Kevin Aho (Existentialism. An Introduction, 2014) geeft in zijn voorwoord in een paragraaf getiteld “What is existentialism?” een korte, samenvattende lijst van kenmerken van het existentialisme. Eerst wijst hij erop dat er verschillende versies van zijn, afhankelijk van de auteur die ervan uitgaat. Niettemin is er een gemeenschappelijke noemer: “ their concern for the human situation as it is lived”. De kenmerken zijn er zeven. Het gaat mij hier om het vierde: “the insider’s perspective”. “Omdat de menselijke existentie niet een ding is dat bestudeerd kan worden in een perspectief van onthechte objectiviteit huldigen de existentialisten de opvatting dat wij onszelf alleen maar kunnen kennen door ons te plaatsen in wat men het perspectief van de insider kan noemen. Dat betekent dat wij, voordat wij komen tot welke belangeloze theorievorming over wie of wat wij zijn, eerst de ervaring van het mens zijn zoals het geleefd wordt in de context van onze eigen situatie, in de greep moeten zien te krijgen. Om deze reden verwerpen de existentialisten het idee dat er objectiviteit te pas komt als het er om gaat een uiteenzetting te geven over de menselijke existentie. Elke uiteenzetting van wat het is mens te zijn wordt onmiddellijk bemiddeld door de contextuele ineenvlechting van onze sociale bemoeienissen, lichamelijke orientatie, emoties en perceptuele capaciteiten.”
In het hoofdstuk dat hij vervolgens besteedt aan dit “insider’s perspective” behandelt hij de problemen van de onthechting of afstandelijkheid en de objectiviteit, van subjectieve waarheid, van perspectivisme en van fenomenologie.
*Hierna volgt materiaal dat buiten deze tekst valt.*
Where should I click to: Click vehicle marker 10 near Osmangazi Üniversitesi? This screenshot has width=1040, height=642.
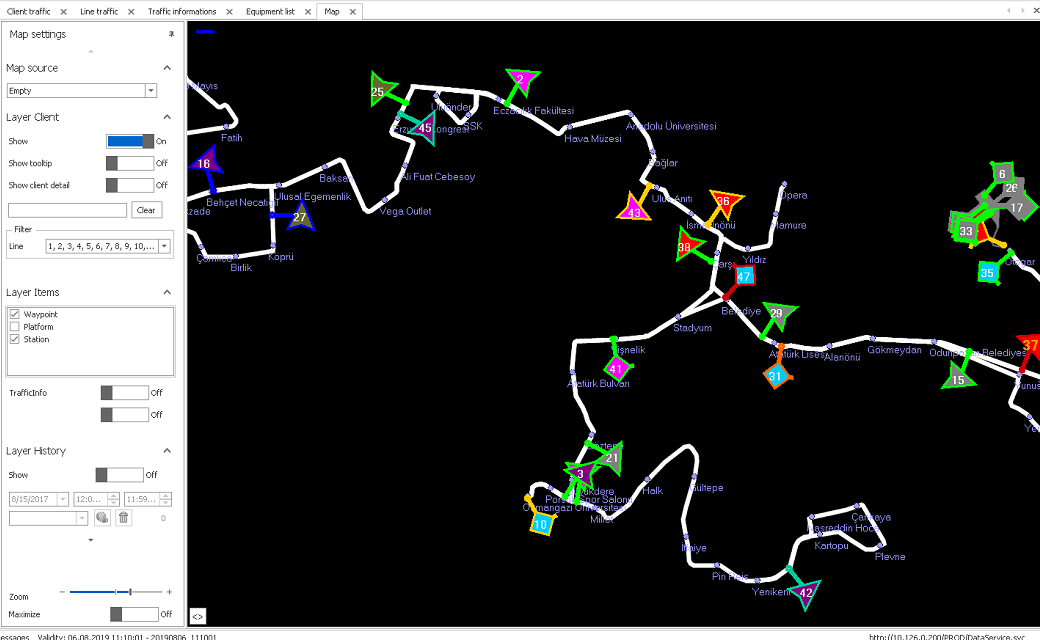(x=541, y=523)
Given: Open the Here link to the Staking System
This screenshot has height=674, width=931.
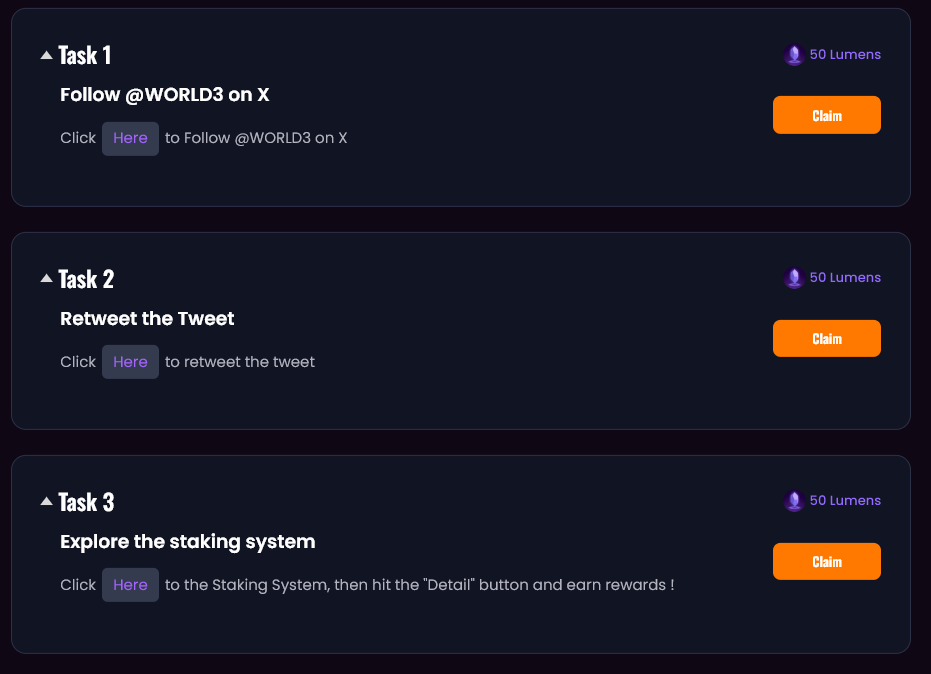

Het eerste is gemakkelijk te begrijpen als men zich realiseert dat men in het algemeen iets pas “echt waar” vindt als het objectief is. Iets dat subjectief is wordt doorgaans twijfelachtig gevonden. Dat “men” dat “in het algemeen” zo vindt komt door de moderne, de cartesiaanse filosofie. Zij vereist afstandelijkheid (of onthechting). Iemand die geen afstand kan nemen kan geen gelijk hebben en moet zich eerst van zijn emoties losmaken was de stelling. De existentialisten komen daar tegen in opstand, het omgekeerde is, wat de menselijke existentie betreft, waar: men kan de mens pas goed kennen als men zijn subjectiviteit weet in te schatten. Die is juist geen afstandelijkheid, maar echte beleving, er midden in zitten, innerlijkheid. “Wie de oorlog niet heeft meegemaakt kan er niet over oordelen,” hoorde je vroeger vaak. “ Wie niet in zijn jeugd misbruikt is, kan er niet over meepraten,“ is er ook zo een. Vul zelf maar in.
Zo’n beleving is niet een “event”, waar je uit de bol kan gaan of een georganiseerde expeditie in de bossen van de Amazone. Sowieso is alles wat toeristisch - of anderszins buiten jezelf - georganiseerd is geen beleving in de zin van het existentialisme. Degene die zo iets ondergaat weet dat het om een spel gaat. De beleving van een spel geeft weliswaar de spelervaring, maar die is tegengesteld aan de levenservaring. Om die laatste gaat het echter het existentialisme. Een echte levenservaring is bij voorbeeld de puberteit of het ouderschap of de terminale fase bij een ziekte of het vluchtelingschap en de oorlogssituatie. Een goed georganiseerde puberteit wordt volgens mij nog nergens aangeboden, het blijft bij goede raad van anderen, van mensen op afstand.
Moraal van het lied: in het klimaat van het existentialistische cultuurtje - of aardiger: de existentialistische subcultuur - van de zestiger jaren heb ik een paar gedragslijnen opgelopen die ik nu nog steeds volg: ik kijk eerst naar mijzelf voordat ik anderen oordeel of: ik begin met te kijken wat ikzelf ergens van vind en vergelijk dat met wat ik van anderen hoor.